Data for locating visible targets:
________
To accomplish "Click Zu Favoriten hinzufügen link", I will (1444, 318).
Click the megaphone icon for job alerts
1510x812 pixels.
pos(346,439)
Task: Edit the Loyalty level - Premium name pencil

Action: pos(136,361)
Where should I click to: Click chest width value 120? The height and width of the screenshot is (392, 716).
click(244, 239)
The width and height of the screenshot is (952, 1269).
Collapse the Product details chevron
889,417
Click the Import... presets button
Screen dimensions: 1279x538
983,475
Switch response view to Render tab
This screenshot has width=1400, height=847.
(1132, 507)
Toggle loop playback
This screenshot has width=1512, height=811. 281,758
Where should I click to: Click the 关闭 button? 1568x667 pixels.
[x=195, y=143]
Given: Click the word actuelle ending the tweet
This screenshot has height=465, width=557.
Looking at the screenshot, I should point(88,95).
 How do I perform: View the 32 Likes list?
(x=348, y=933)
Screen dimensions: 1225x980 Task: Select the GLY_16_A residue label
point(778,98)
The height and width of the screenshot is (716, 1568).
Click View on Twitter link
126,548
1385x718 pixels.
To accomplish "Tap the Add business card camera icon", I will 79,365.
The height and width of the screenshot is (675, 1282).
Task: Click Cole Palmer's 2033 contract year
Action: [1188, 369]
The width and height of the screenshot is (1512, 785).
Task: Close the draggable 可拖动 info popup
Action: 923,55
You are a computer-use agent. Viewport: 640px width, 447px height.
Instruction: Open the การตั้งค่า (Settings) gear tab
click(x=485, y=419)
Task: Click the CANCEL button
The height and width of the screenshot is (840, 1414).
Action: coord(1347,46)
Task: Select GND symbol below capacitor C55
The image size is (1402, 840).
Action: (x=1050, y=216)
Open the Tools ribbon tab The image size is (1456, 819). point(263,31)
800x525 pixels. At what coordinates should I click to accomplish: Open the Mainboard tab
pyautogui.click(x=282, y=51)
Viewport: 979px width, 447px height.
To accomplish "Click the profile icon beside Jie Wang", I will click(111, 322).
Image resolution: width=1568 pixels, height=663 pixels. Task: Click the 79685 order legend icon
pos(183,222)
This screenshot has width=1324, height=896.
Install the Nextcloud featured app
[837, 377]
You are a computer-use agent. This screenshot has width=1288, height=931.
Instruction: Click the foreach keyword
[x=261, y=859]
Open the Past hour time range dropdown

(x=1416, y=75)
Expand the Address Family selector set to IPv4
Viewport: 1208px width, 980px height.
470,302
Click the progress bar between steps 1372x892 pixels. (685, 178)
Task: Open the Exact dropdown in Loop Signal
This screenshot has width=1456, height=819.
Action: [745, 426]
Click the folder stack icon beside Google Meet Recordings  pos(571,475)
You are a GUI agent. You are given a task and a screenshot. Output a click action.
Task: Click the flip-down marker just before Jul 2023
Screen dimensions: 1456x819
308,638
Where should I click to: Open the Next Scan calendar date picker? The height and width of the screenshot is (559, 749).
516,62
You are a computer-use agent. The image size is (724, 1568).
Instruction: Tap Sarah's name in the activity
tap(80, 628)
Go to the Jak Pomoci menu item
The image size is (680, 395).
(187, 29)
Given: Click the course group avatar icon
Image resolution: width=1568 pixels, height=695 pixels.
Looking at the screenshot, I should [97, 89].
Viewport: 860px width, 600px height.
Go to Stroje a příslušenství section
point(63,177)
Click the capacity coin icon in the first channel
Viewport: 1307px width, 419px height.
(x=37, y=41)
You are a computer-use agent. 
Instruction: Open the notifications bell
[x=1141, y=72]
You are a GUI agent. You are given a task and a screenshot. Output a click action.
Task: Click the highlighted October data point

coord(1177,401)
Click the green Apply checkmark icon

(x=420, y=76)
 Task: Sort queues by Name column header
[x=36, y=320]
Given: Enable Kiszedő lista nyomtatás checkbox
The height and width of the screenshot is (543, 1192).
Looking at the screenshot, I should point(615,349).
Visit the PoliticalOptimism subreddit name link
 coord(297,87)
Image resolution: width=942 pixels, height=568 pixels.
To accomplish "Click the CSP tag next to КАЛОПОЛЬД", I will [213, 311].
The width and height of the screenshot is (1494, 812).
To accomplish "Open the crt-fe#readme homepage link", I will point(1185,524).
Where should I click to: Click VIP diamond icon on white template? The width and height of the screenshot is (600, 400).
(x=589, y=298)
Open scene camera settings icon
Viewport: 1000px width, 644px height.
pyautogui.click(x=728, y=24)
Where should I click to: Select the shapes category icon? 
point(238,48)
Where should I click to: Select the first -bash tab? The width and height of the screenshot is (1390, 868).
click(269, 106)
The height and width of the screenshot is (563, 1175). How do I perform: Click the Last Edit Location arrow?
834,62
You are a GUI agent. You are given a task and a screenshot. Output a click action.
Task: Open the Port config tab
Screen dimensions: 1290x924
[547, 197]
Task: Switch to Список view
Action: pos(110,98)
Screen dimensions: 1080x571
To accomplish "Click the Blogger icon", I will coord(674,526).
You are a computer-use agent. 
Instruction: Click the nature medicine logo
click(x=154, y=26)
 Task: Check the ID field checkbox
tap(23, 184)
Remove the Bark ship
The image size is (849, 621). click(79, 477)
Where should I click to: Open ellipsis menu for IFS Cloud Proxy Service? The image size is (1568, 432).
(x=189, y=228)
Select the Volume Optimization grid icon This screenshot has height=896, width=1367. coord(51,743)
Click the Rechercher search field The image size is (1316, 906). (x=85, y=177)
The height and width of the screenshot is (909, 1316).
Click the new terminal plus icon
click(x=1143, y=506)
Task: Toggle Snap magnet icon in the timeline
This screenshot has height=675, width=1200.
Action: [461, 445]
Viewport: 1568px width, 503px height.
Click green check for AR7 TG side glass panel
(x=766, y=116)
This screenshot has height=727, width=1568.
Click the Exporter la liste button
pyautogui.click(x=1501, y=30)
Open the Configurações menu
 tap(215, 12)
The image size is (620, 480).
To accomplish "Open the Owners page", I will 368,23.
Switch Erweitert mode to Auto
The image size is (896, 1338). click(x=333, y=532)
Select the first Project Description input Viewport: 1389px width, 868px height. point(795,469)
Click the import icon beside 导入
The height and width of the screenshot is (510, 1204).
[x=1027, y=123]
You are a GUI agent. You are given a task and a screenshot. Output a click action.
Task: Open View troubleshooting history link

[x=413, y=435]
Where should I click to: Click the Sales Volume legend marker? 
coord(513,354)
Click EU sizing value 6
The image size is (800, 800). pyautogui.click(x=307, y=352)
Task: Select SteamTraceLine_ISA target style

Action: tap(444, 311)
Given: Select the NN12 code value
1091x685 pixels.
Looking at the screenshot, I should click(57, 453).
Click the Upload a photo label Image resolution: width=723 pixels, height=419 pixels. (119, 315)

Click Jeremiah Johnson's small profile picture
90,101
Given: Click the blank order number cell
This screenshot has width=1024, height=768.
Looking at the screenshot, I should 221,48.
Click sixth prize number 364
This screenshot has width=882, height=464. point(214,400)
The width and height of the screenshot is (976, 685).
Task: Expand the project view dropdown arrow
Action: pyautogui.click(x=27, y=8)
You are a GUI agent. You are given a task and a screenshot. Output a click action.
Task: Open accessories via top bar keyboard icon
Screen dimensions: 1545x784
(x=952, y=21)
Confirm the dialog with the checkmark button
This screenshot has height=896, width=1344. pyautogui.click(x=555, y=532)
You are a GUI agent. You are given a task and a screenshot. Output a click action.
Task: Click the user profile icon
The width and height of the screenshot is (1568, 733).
________
Report each line above that contains the string "marker", copying every such line in full. Case counts.

Result of the exercise:
Task: Click the flip-down marker just before Jul 2023
Where should I click to: Click the Sales Volume legend marker? 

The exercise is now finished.